Glycoprotein IIb-IIIa on platelet-derived microparticles, and microparticle structures studied by electron microscopy, confocal laser microscopy and crossed radio-immunoelectrophoresis.

Shedding of microparticles from the platelet surface is usually associated with exposure of platelet procoagulant activity. Platelet-derived microparticles have been detected in blood in various disease states. In vitro, platelet stimulation with a number of different agonists results in formation of microparticles. In the present study, microparticles induced by platelet stimulation by calcium ionophore or by membrane incorporation of the terminal complement complex C5b-9 were studied using electron microscopy, confocal laser microscopy, flow cytometry and radio-immunoelectrophoresis.

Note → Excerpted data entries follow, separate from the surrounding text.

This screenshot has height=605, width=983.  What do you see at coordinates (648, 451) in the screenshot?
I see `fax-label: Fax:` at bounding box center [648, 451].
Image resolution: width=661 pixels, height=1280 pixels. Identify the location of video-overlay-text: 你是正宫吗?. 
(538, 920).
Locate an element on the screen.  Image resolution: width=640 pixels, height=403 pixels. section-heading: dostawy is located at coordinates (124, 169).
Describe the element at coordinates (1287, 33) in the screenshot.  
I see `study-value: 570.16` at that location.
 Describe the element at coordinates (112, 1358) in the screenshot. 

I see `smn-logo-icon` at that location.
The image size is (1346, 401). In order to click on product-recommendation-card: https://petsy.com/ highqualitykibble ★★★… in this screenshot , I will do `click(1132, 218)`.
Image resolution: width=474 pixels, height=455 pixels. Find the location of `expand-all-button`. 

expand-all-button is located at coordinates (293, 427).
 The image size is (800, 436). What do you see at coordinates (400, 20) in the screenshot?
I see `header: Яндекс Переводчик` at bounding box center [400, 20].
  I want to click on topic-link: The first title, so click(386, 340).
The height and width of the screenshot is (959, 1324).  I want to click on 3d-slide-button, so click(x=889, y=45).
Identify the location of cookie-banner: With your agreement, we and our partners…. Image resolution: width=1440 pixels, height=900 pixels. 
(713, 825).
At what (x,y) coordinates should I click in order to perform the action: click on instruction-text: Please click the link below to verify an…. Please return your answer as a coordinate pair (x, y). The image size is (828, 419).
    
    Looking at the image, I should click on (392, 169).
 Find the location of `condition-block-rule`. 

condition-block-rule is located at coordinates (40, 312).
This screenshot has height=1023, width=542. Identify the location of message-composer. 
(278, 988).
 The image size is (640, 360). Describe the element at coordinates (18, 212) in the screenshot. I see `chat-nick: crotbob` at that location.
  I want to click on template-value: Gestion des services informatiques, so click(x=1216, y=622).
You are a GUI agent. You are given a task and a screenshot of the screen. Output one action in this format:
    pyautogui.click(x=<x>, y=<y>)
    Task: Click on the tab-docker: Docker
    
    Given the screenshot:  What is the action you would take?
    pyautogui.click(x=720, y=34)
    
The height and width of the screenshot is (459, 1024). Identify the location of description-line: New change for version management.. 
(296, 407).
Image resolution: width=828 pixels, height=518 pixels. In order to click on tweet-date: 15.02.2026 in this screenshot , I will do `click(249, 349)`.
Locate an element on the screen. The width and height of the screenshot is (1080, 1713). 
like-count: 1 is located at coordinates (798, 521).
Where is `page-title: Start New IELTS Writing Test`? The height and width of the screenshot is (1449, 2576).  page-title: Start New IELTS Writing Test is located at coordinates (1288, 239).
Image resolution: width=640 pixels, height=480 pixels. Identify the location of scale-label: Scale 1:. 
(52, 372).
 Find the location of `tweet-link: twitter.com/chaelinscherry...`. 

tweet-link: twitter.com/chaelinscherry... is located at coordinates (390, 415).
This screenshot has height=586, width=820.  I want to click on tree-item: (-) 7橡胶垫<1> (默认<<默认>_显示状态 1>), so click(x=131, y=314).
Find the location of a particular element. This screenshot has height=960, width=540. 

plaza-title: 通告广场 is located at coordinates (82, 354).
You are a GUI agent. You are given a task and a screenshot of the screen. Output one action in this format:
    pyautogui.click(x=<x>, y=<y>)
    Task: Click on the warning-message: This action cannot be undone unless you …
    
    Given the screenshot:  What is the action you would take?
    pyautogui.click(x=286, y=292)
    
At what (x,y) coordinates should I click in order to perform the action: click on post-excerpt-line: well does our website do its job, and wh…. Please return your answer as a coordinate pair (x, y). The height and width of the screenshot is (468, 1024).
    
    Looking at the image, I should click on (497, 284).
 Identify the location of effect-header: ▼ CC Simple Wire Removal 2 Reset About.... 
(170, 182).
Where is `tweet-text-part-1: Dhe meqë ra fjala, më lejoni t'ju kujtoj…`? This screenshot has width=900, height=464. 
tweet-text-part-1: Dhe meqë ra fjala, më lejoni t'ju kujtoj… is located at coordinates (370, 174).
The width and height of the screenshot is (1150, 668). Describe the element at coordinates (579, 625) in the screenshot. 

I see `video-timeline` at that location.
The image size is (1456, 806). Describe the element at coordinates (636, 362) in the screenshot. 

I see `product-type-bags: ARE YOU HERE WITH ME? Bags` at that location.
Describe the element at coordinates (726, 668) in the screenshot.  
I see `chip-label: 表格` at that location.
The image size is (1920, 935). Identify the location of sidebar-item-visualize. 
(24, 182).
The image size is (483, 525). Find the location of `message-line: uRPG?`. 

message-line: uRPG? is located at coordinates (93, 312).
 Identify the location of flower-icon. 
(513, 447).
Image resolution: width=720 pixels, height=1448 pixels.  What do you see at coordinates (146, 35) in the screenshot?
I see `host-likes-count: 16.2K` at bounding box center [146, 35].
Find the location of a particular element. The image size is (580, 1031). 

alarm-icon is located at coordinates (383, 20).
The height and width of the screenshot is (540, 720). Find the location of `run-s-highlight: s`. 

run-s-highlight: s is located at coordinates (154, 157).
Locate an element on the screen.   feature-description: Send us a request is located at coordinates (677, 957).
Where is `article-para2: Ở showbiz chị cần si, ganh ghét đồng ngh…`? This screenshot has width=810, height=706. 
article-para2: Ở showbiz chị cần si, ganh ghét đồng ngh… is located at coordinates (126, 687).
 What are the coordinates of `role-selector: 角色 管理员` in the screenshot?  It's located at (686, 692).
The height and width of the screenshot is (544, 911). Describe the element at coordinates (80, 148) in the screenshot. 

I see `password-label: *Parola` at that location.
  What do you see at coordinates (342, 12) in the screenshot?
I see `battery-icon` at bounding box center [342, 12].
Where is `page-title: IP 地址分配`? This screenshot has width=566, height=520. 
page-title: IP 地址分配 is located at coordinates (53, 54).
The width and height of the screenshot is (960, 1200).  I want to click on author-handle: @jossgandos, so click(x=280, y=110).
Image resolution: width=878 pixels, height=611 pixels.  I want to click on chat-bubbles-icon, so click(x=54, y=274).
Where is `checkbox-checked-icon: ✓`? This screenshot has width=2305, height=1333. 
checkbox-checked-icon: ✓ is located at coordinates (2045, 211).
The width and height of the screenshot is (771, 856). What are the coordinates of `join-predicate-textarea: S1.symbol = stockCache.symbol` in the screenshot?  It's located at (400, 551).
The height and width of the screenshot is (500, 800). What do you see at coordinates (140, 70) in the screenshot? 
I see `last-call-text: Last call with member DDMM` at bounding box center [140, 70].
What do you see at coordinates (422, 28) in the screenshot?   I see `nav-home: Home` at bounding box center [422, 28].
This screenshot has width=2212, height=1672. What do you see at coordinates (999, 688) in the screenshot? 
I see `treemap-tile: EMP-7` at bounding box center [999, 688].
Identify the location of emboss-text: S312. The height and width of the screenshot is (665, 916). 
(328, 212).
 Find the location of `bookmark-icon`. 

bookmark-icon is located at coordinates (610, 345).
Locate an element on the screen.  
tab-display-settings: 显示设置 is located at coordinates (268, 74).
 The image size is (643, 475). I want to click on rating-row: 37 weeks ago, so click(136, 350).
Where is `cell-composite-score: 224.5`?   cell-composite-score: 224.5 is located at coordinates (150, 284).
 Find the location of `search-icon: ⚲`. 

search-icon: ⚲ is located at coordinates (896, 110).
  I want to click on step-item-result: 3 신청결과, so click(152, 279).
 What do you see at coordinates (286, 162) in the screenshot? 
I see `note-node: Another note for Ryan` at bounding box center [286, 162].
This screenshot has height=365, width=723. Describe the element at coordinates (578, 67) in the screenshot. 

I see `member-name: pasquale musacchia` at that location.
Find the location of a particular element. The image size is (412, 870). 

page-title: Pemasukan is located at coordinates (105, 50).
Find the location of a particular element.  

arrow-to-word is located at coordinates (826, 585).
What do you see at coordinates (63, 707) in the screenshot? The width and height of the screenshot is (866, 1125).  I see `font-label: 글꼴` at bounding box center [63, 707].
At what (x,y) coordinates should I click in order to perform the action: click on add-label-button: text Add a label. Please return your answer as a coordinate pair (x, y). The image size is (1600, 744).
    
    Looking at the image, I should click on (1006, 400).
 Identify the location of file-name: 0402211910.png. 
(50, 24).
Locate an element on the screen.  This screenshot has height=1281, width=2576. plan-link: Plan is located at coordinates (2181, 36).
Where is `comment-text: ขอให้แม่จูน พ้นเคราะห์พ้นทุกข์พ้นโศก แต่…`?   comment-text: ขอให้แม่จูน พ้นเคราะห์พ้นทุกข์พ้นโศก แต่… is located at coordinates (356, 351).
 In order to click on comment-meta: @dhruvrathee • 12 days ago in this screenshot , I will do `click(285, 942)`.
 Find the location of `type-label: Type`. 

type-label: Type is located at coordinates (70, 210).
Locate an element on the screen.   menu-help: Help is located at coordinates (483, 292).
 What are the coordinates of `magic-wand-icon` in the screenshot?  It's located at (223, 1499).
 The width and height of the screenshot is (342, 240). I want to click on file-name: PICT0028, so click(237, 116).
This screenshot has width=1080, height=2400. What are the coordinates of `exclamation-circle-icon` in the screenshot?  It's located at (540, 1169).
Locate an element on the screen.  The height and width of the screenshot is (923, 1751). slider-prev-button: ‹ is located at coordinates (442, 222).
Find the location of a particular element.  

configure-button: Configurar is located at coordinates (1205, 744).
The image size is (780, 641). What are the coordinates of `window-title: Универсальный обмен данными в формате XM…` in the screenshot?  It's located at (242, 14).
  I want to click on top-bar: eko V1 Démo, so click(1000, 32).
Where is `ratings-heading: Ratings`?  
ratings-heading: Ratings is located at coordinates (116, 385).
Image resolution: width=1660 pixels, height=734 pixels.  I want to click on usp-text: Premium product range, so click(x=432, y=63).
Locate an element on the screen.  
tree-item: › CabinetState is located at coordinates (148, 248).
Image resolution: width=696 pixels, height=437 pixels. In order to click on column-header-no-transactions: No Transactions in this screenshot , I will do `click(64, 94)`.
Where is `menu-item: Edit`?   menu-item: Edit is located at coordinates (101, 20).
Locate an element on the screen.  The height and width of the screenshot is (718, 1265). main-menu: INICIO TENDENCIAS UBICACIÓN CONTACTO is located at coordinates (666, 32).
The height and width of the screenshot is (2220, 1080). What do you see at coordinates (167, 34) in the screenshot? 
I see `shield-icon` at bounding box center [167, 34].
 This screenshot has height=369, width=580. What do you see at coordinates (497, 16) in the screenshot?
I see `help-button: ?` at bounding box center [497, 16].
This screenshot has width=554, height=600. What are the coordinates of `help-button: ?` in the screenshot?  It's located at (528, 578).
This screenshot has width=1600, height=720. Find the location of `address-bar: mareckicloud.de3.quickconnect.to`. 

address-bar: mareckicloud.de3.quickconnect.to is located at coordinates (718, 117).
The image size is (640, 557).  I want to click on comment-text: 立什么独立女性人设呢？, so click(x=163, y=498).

When studied by electron microscopy, microparticle morphology was found to be dependent upon the induction method. Platelet stimulation with the calcium ionophore resulted in smaller, more homogeneous and electron dense microparticles than those induced by insertion of the terminal complement complex. With flow cytometry and confocal laser immunofluorescence microscopy, microparticle GPIIb-IIIa was demonstrated using a FITC-conjugated antibody to GPIIIa. Surface-bound GPIIb-IIIa was demonstrated on the microparticles by immunoelectron microscopy. Crossed immunoelectrophoresis of detergent-solubilized microparticles visualized a very prominent GPIIb-IIIa immunoprecipitate arc, and binding of [(125)1]fibrinogen to microparticle GPIIb-IIIa was demonstrated by radio-immunoelectrophoresis. This suggests that the activated GPIIb-IIIa complex is preserved intact during the shedding of microparticles from the platelet surface.